# [How to complete this task]
Scan the records below for the line containing "[Galahad cumple 8" and the line containing "Screenshot is 1178x2576.". Copy both, plus every line between, exactly.

[Collected data entries]
Content starts

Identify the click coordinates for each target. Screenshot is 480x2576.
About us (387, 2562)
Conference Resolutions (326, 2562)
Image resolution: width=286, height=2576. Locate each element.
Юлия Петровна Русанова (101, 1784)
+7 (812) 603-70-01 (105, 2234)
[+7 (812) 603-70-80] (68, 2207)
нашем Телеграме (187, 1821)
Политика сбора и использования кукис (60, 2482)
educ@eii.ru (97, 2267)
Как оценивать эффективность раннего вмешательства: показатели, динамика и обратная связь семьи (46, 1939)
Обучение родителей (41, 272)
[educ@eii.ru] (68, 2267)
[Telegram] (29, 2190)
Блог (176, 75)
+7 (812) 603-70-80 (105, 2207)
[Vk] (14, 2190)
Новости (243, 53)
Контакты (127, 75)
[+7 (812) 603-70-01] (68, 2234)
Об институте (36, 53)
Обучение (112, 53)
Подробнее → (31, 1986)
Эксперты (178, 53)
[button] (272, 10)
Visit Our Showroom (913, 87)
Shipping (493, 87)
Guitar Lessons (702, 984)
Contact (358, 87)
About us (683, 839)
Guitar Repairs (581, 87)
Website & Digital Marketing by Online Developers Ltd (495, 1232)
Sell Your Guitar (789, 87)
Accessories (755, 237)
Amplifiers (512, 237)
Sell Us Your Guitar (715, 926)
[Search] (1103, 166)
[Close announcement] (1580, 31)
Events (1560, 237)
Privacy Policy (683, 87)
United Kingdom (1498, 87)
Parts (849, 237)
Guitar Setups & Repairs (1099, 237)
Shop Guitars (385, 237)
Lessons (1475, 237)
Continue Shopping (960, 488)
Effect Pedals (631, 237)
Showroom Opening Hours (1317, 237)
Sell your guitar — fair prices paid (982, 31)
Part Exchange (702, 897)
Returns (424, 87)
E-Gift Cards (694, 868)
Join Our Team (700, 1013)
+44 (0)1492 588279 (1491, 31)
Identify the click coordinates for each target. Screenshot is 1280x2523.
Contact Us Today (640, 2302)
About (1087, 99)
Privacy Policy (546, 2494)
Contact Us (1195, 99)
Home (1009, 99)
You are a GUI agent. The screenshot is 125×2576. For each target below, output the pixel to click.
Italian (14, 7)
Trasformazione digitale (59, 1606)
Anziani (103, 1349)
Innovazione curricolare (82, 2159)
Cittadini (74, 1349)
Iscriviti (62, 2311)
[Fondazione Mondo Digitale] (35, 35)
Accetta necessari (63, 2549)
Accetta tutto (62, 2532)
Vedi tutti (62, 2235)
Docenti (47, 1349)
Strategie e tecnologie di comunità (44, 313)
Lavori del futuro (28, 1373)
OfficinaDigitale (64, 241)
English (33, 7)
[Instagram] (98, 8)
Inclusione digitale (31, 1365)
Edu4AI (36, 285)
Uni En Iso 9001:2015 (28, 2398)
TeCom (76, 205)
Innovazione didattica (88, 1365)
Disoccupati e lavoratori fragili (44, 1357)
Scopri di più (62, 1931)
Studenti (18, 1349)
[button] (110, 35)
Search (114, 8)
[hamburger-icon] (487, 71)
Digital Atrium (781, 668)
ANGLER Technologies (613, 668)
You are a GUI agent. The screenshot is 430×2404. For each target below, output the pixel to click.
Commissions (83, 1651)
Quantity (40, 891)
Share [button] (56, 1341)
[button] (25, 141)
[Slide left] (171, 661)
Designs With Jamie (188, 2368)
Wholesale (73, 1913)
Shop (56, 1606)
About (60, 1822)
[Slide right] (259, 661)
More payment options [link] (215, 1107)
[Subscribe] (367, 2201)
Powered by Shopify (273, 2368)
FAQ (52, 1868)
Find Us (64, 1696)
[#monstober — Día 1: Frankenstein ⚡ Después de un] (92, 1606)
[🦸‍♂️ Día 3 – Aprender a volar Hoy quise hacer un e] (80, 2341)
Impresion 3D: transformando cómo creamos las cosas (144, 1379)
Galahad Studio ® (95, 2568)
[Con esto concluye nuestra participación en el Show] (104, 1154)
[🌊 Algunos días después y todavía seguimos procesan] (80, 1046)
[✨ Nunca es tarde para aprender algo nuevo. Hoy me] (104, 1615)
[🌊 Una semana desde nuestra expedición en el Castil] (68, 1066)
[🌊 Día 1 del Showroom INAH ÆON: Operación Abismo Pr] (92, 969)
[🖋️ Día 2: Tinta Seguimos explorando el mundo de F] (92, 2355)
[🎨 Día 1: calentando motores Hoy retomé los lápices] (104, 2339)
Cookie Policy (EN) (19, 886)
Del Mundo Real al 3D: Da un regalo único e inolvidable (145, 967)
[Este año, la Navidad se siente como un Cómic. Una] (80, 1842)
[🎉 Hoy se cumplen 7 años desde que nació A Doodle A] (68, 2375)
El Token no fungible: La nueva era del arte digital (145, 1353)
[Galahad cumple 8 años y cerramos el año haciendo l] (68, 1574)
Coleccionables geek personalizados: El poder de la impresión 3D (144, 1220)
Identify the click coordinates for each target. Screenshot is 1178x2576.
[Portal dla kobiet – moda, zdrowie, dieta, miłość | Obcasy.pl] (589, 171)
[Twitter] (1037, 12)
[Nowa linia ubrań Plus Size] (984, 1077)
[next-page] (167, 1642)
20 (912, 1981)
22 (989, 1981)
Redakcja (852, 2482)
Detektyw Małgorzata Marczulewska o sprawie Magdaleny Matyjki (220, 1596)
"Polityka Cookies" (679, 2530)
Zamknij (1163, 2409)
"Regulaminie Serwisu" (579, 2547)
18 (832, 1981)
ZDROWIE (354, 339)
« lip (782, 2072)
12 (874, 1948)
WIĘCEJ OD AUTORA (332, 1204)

Content ends

# [Reply]
[Galahad cumple 8 años y cerramos el año haciendo l] (68, 1574)
Coleccionables geek personalizados: El poder de la impresión 3D (144, 1220)
Identify the click coordinates for each target. Screenshot is 1178x2576.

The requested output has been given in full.